Pseudonymization and anonymization are very different but often confused. The diagram below summarizes anonymization and pseudonymization. Pseudonymization is based on techniques such as hashing or tokenization, while anonymization techniques remove the personal reference. There is a remaining risk that data can be re-identified after anonymization. The effort for re-identification with regards to time, money, or complexity must be high enough to reduce the risk to a minimum. The GDPR does not apply to anonymous data anymore. Pseudonymization is different, though. It is still possible to follow back to individuals with a “decryption key”, and the GDPR is still applicable.
The example illustrates the three variants:
- Personal: “Max Mustermann drives the vehicle with the registration number UL-WB 134”.
- Pseudonymous: “Mr. fe435rat5 drives the vehicle with the registration number a9f2ebfa70b02d97f7” (if there is a decryption key).
- Anonymous: “A car owner from Ulm drives an A180” (provided the reference group is large enough).
Examples of failed anonymization
Incorrect processing of personal data can result in substantial fines, not to mention damage to the company’s reputation.
A taxi company in Denmark did not anonymize the data of its customers sufficiently and was fined by the authorities. The authorities rejected the taxi company’s defence that the telephone number was part of the primary key and could not be deleted. The anonymization failure by keeping phone numbers might be apparent. Still, there is also a lesson to learn for physical database design: think twice before using personal data as a primary key.

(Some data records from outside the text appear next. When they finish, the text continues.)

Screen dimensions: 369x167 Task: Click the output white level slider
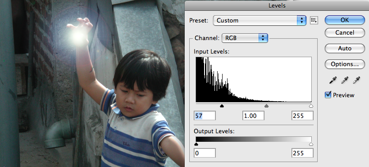[x=311, y=144]
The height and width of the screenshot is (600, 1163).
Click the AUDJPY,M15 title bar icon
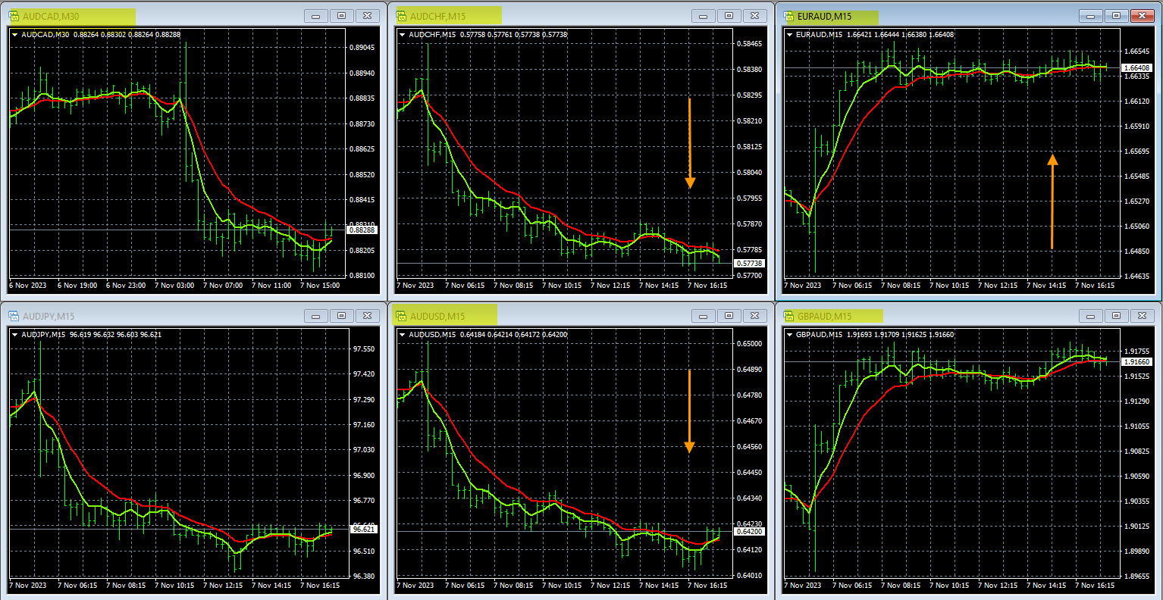(14, 316)
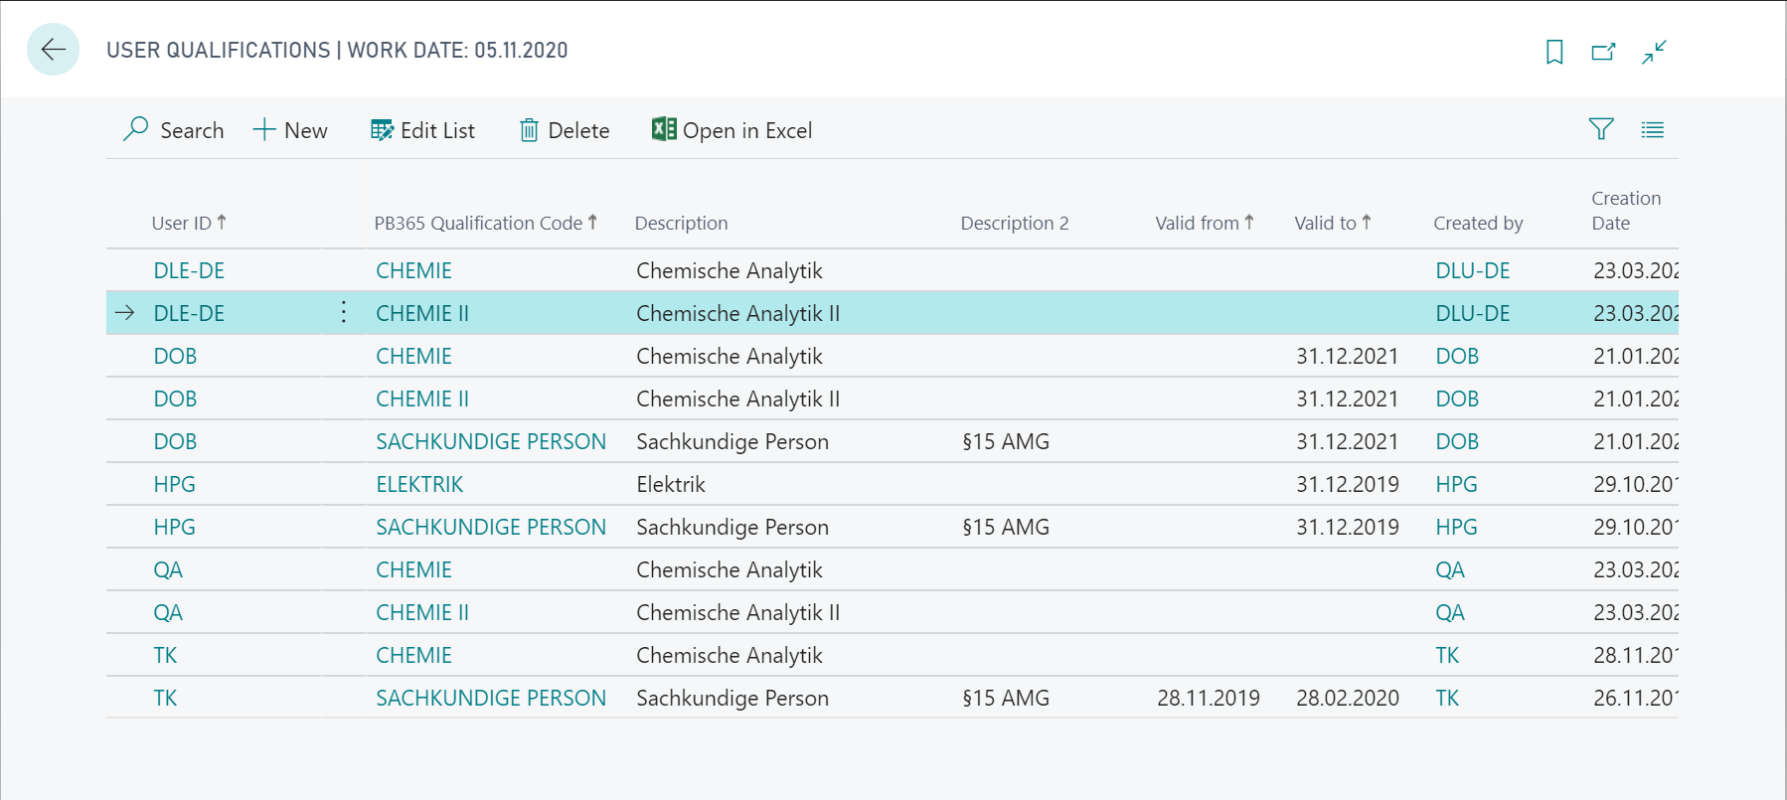
Task: Sort by PB365 Qualification Code header
Action: point(485,223)
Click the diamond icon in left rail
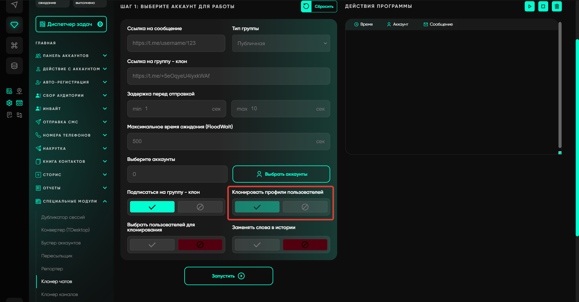 (x=14, y=25)
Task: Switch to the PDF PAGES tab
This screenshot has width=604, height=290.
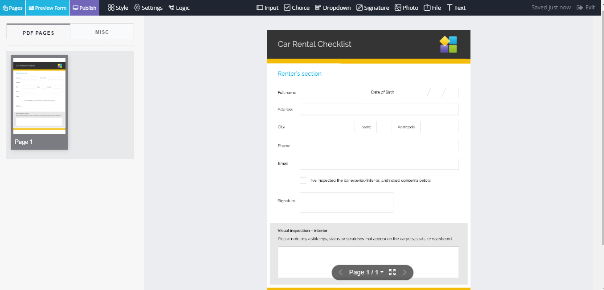Action: coord(38,33)
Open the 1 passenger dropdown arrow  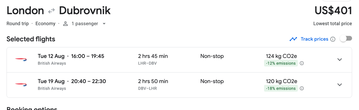[104, 24]
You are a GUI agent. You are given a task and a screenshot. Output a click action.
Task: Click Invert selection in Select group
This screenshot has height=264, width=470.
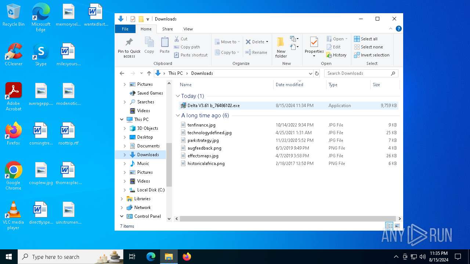point(372,55)
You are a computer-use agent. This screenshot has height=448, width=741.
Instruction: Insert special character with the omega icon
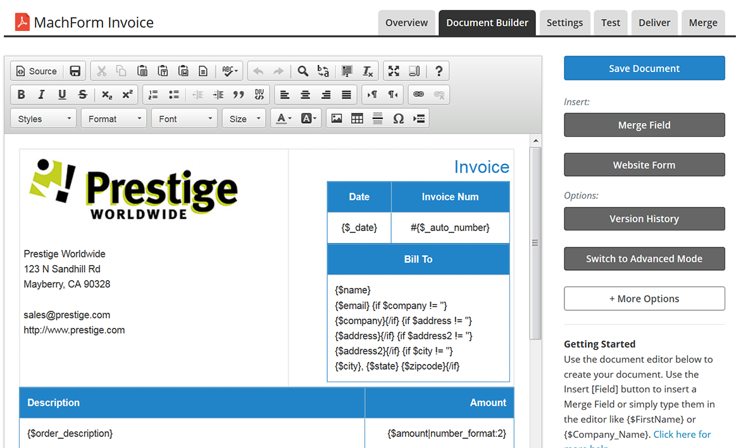[x=398, y=118]
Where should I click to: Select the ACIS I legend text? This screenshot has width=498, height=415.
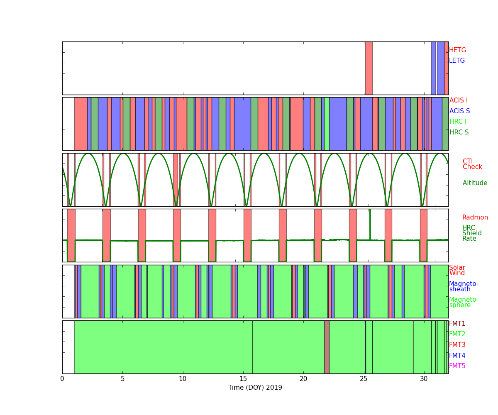(458, 100)
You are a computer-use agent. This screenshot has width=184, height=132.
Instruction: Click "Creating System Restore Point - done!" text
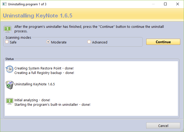pyautogui.click(x=44, y=68)
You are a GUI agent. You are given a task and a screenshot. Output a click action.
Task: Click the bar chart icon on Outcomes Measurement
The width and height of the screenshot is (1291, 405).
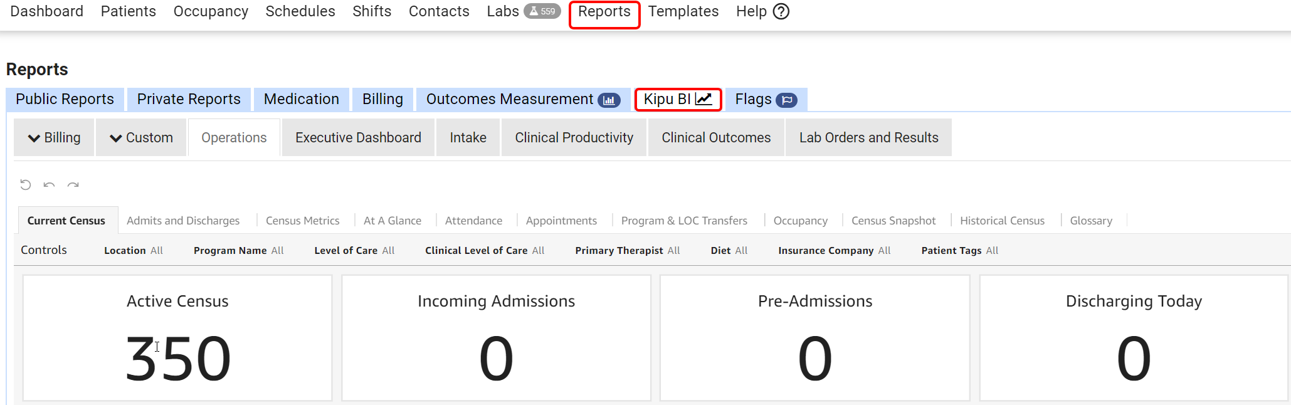pos(609,100)

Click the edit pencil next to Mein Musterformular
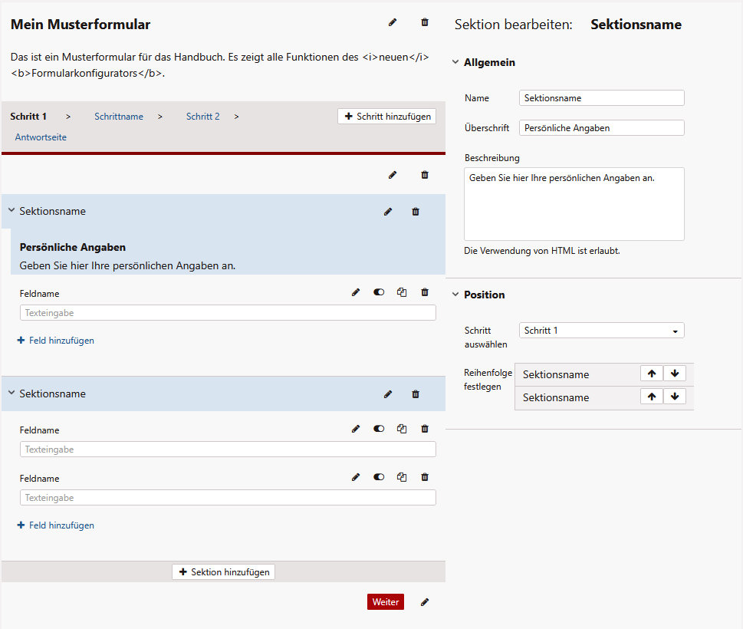[x=393, y=23]
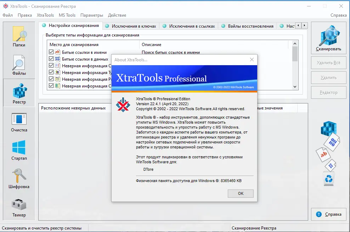
Task: Open the MS Tools menu
Action: tap(67, 15)
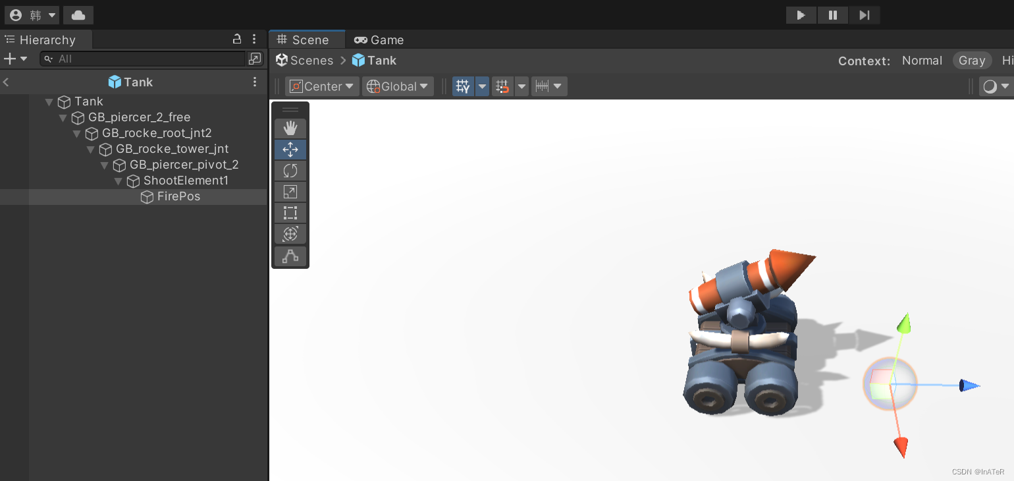Collapse the GB_piercer_2_free hierarchy item
The width and height of the screenshot is (1014, 481).
tap(63, 117)
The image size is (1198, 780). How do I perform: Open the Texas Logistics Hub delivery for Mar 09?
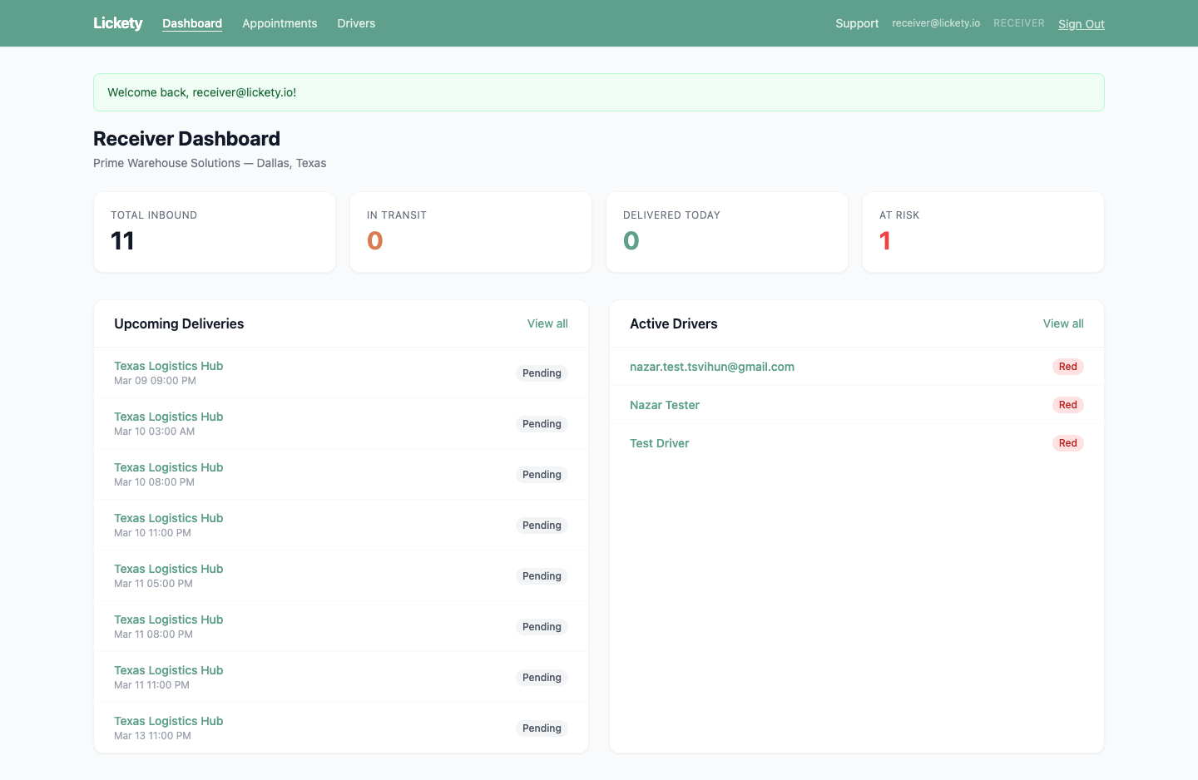click(x=168, y=366)
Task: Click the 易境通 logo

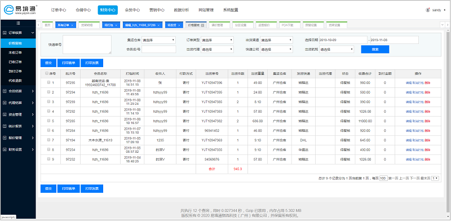Action: click(20, 10)
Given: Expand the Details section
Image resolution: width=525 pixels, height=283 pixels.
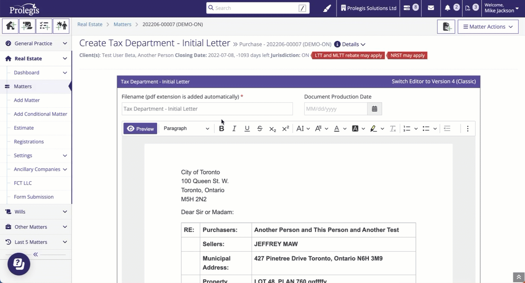Looking at the screenshot, I should click(x=350, y=44).
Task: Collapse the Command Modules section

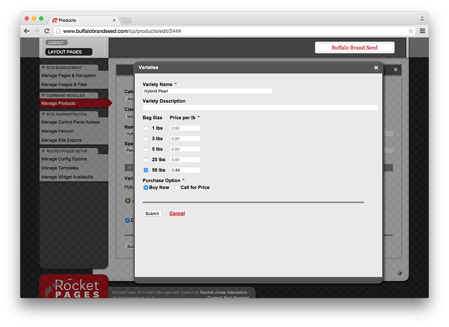Action: (x=43, y=96)
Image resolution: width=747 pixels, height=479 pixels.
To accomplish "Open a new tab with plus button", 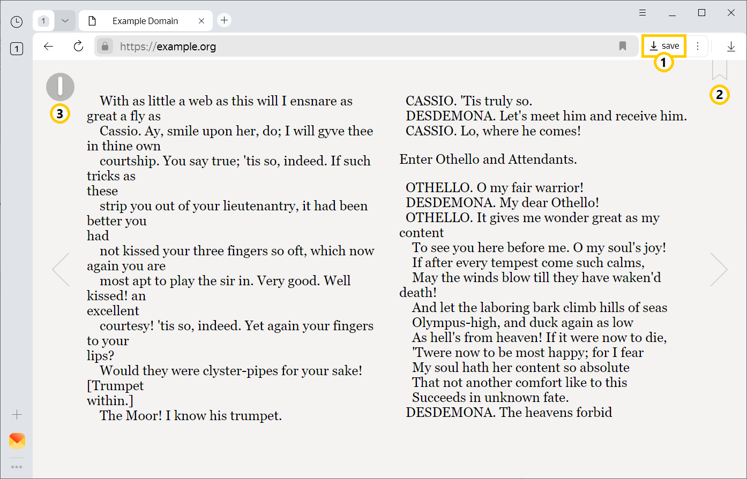I will pyautogui.click(x=225, y=20).
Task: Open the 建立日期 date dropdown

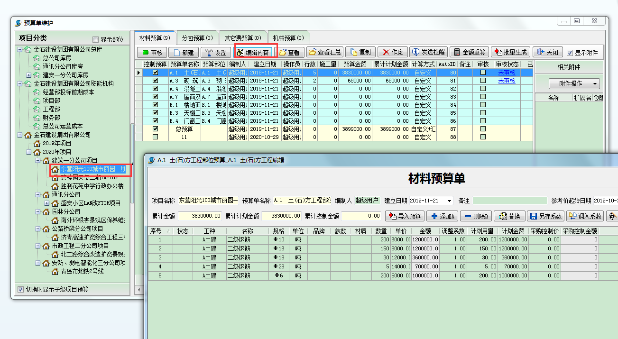Action: pyautogui.click(x=449, y=201)
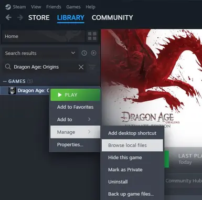The width and height of the screenshot is (202, 200).
Task: Expand the Add to submenu
Action: tap(75, 120)
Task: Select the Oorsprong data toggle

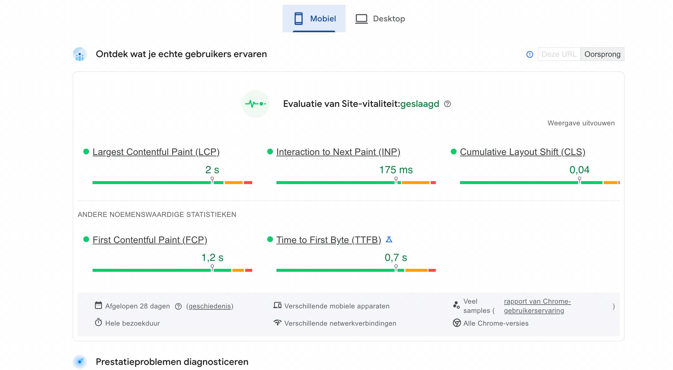Action: click(602, 54)
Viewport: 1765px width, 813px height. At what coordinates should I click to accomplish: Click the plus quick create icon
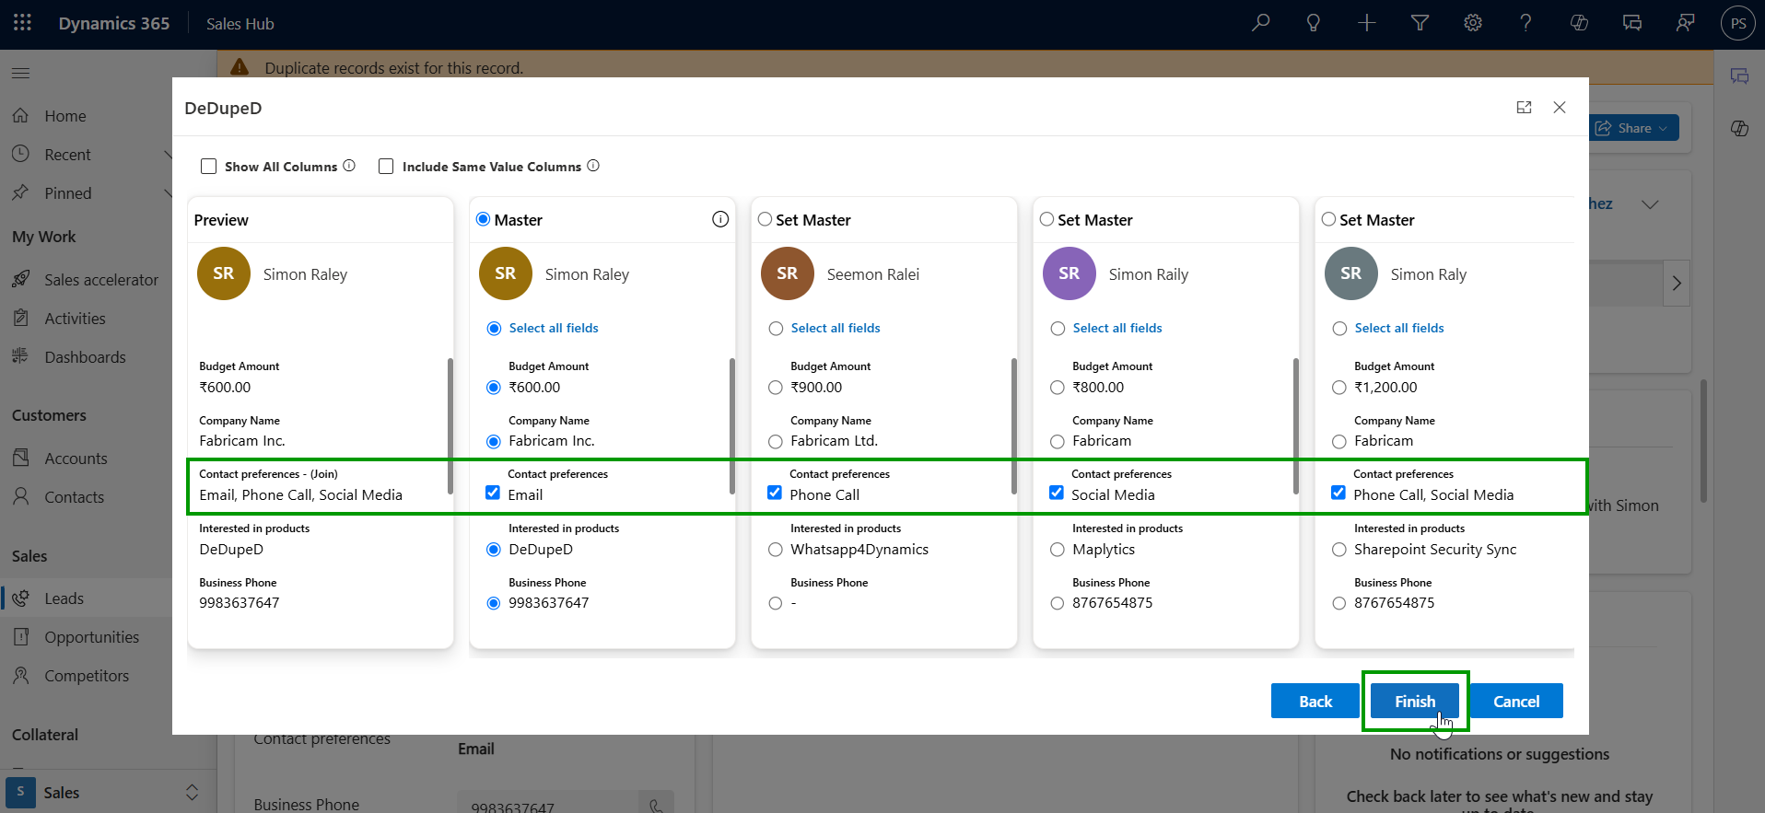[x=1367, y=23]
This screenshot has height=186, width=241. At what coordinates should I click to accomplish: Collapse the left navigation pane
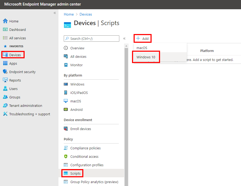[x=55, y=13]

Professor Lataney Sweeney demonstrated in 1997 that 87% of Americans could be re-identified if the date of birth, gender, and zip code are provided within a data source. She used a voter register and linked the data sources together to deduct to individuals. Several years later, the Facebook myPersonality app published data along with the date of birth, gender and zip code. Therefore, the published data of the myPersonality app was only pseudonymized, but not anonymized.
An essential principle of the GDPR is data minimization. Anonymization can be an important tool to realize this principle in practice. The GDPR is no longer applicable for anonymized data. Typical use cases are listed below. Use-case relevant anonymization techniques are mentioned, too. The second part of the article describes these anonymization techniques.
- Data usage in test and development environments.
Data in such environments must be anonymous. The techniques “synthetic data with lookups or randomization” can be regarded to create a data copy.
- Data analytics like visualization, discovering new insights or Machine Learning.
The analysis can be done using techniques like “differential privacy” or a “grouping/clustering” approach. Alternatively, analysis is also possible on synthetic data that has been created by Machine Learning models to preserve statistical properties.
As a single method often is not sufficient, many technologies can be combined. Gartner included laws and privacy-preserving techniques like differential privacy or synthetic data in their Hype Cycle for Privacy (2020). There are also Open Source projects like Google Rappor for differential privacy or ARX containing several methods.